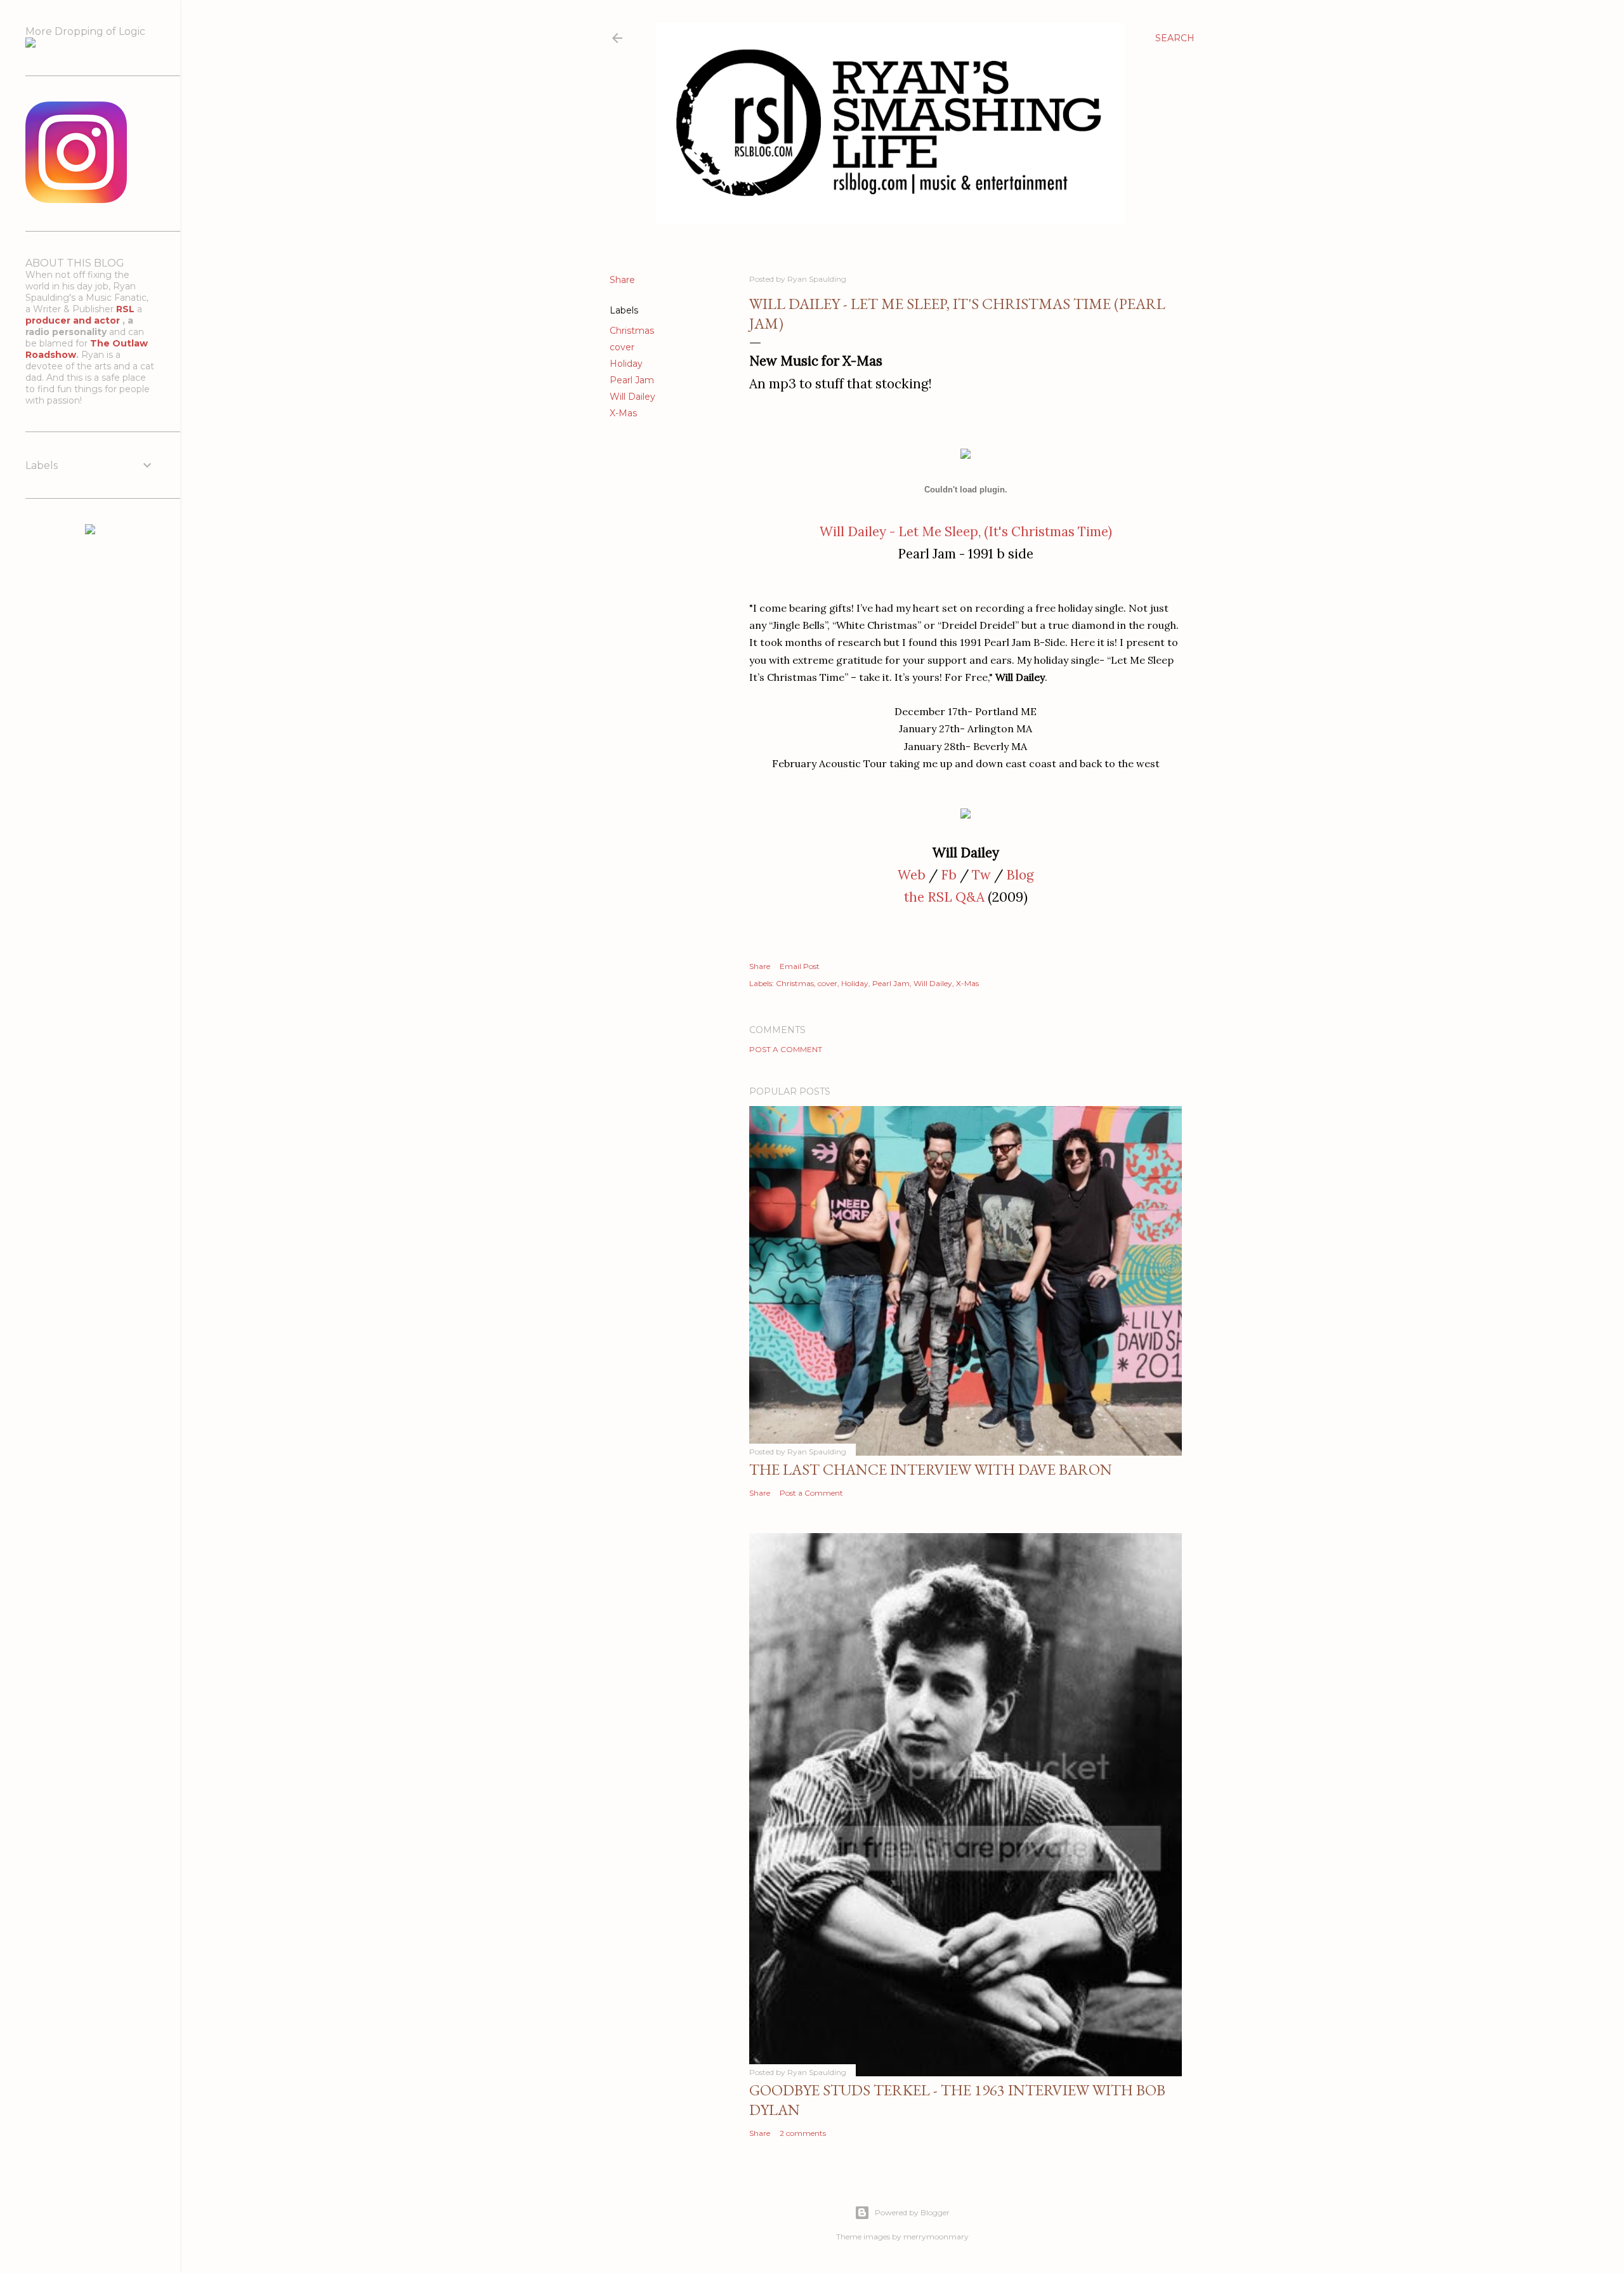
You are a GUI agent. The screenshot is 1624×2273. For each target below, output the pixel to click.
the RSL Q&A (944, 897)
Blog (1019, 874)
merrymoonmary (936, 2236)
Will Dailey (632, 396)
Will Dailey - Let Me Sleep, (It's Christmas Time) (966, 531)
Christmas (632, 330)
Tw (981, 874)
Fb (949, 874)
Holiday (626, 363)
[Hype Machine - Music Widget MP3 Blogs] (90, 531)
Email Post (800, 966)
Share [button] (622, 280)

****

WORK INSTRUCTION: Output, unchanged, only the lines from the one that holds "Will Dailey (632, 396)" through the last line of the material above.

EXERCISE SOLUTION:
Will Dailey (632, 396)
Will Dailey - Let Me Sleep, (It's Christmas Time) (966, 531)
Christmas (632, 330)
Tw (981, 874)
Fb (949, 874)
Holiday (626, 363)
[Hype Machine - Music Widget MP3 Blogs] (90, 531)
Email Post (800, 966)
Share [button] (622, 280)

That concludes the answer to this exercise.